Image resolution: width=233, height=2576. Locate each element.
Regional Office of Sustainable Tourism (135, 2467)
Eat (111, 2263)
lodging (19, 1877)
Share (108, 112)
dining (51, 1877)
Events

==========

WHAT YOU ARE ASKED TO DO -
Rewrite the material above as a numbered list, with one entry per line and no blank lines.

SOLUTION TO THIS EXERCISE -
1. Image resolution: width=233, height=2576. Locate each element.
2. Regional Office of Sustainable Tourism (135, 2467)
3. Eat (111, 2263)
4. lodging (19, 1877)
5. Share (108, 112)
6. dining (51, 1877)
7. Events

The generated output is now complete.